Designing an Addressing Scheme

You can take several steps when creating address objects to simplify maintenance of your security policies. When you are planning your addressing scheme, choose interface names that describe which addresses are on that interface or that reflect the names of the interfaces. Make naming conventions meaningful and consistent so that maintenance and daily administration are uneventful.

A network interface is a network connection coming into a Screen through which one or more IP addresses are accessible. These IP addresses need to be identified to SunScreen so that IP spoofing can be detected and prevented.

The easiest way to define address objects for network interfaces is to define an address group for each network interface.
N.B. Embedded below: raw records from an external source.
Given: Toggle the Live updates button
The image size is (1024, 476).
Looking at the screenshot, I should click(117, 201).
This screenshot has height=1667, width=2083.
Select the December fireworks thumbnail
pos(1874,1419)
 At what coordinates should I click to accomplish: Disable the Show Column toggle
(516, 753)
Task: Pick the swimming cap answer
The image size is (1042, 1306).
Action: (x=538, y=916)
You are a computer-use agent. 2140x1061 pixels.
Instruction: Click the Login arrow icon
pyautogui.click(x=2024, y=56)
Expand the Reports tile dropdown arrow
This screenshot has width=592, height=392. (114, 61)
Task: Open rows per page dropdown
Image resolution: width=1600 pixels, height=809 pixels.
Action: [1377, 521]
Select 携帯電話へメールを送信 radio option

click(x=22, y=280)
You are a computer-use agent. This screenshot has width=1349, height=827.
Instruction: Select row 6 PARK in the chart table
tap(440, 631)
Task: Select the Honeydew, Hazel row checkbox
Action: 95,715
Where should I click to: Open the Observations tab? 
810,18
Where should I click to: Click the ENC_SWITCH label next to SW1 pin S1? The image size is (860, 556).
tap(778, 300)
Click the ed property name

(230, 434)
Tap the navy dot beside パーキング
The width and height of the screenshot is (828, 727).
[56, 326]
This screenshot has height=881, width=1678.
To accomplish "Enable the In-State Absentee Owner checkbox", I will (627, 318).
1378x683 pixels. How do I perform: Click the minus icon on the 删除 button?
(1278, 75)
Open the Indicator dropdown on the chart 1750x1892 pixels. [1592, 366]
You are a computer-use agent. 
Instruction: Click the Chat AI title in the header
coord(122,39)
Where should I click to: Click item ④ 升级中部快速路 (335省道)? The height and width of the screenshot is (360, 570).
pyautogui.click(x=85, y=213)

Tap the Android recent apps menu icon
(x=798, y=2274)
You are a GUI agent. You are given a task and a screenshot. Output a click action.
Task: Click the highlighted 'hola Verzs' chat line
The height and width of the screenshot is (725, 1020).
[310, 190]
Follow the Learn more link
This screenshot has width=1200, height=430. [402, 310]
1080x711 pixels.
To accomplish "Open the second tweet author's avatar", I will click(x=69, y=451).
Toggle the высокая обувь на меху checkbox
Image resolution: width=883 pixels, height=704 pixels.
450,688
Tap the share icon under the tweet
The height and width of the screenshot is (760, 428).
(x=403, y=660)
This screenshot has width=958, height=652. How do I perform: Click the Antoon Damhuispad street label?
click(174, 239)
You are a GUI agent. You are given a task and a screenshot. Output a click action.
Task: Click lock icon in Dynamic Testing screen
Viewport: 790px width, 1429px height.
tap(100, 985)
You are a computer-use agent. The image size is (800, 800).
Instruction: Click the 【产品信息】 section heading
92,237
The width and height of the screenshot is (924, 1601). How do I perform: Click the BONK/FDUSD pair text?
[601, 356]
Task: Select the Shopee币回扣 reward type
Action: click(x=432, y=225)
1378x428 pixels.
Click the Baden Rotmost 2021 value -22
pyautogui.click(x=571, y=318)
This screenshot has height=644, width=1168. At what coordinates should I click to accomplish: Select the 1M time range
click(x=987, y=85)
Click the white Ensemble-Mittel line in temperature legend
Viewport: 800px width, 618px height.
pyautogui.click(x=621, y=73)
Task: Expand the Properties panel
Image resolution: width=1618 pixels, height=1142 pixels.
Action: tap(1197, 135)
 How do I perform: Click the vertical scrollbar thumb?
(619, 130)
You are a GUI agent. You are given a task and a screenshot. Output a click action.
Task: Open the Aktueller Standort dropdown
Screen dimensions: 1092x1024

You can choose names that identify which addresses are on that network interface (such as, Corporate, Sales, ftp-www, and Internet) or names that identify the interfaces by type (such as le0 or qe0).

In most cases, one interface has the majority of addresses on it. For example, the Internet network interface in the network illustrated in figure below has the most addresses, because it is the interface for all addresses except those in the Corp, ftp-www, and Sales networks.

Figure 4-3 SunScreen as Internet Firewall

Rather than enumerating all the addresses for the Internet, you can define the address group for the Internet address object to include all network addresses (*) and then exclude those that you do not want to be part of that address. In the example shown in the figure, you would define the Internet address object as an address group that includes all addresses except Corp, Sales, and ftp-www. You would then define which hosts, networks, or address groups are members of the Corp, Sales, and ftp-www addresses to exclude them from the Internet address group.